Hey again Reviewer AyQt,

Just wanted to give you an update re: the additional experiments we promised to run-- they're done and in the updated manuscript :)

In Appendix C we added new experiments on 4 new RL environments, Cart Pole, Mountain Car, Lunar Lander, and Acrobot to further show the applicability of our algorithm across different RL environments, and indirectly compare LF's performance against ANGC. In Appendix D we added results on MNIST and CIFAR-10. LF's performance across all these tasks look strong!

ACTIVITY 1: Duplicate the part of the entries that opens with the line containing "What do you" and closes with the line containing "at that location.", including both of those lines.

[Excerpts from a dataset]
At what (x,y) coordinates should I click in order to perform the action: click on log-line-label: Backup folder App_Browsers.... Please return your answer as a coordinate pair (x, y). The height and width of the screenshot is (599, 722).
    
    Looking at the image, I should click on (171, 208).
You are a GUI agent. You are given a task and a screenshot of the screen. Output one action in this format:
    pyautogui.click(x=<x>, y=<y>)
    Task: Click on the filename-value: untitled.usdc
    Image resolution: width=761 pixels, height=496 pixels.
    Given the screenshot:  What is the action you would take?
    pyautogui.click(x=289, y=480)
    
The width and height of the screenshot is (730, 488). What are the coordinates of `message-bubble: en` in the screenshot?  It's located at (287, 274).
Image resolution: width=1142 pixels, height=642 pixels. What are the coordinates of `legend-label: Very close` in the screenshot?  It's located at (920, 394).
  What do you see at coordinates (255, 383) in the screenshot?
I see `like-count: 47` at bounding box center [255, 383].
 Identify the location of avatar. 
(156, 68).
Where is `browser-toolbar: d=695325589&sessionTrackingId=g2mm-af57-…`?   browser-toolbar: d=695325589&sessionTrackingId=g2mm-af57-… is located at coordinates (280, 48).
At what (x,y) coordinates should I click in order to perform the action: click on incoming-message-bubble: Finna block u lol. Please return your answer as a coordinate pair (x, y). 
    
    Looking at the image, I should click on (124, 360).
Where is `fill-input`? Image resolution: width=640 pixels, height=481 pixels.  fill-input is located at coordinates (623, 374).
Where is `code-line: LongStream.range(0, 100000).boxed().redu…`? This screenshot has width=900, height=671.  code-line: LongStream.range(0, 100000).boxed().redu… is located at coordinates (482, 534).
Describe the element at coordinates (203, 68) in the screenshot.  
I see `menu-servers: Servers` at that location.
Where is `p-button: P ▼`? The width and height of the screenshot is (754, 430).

ACTIVITY 2: According to the reply to the reviewer, which four RL environments were added in Appendix C?

REPLY 1:
  What do you see at coordinates (255, 383) in the screenshot?
I see `like-count: 47` at bounding box center [255, 383].
 Identify the location of avatar. 
(156, 68).
Where is `browser-toolbar: d=695325589&sessionTrackingId=g2mm-af57-…`?   browser-toolbar: d=695325589&sessionTrackingId=g2mm-af57-… is located at coordinates (280, 48).
At what (x,y) coordinates should I click in order to perform the action: click on incoming-message-bubble: Finna block u lol. Please return your answer as a coordinate pair (x, y). 
    
    Looking at the image, I should click on (124, 360).
Where is `fill-input`? Image resolution: width=640 pixels, height=481 pixels.  fill-input is located at coordinates (623, 374).
Where is `code-line: LongStream.range(0, 100000).boxed().redu…`? This screenshot has width=900, height=671.  code-line: LongStream.range(0, 100000).boxed().redu… is located at coordinates (482, 534).
Describe the element at coordinates (203, 68) in the screenshot.  
I see `menu-servers: Servers` at that location.

REPLY 2: Cart Pole, Mountain Car, Lunar Lander, and Acrobot.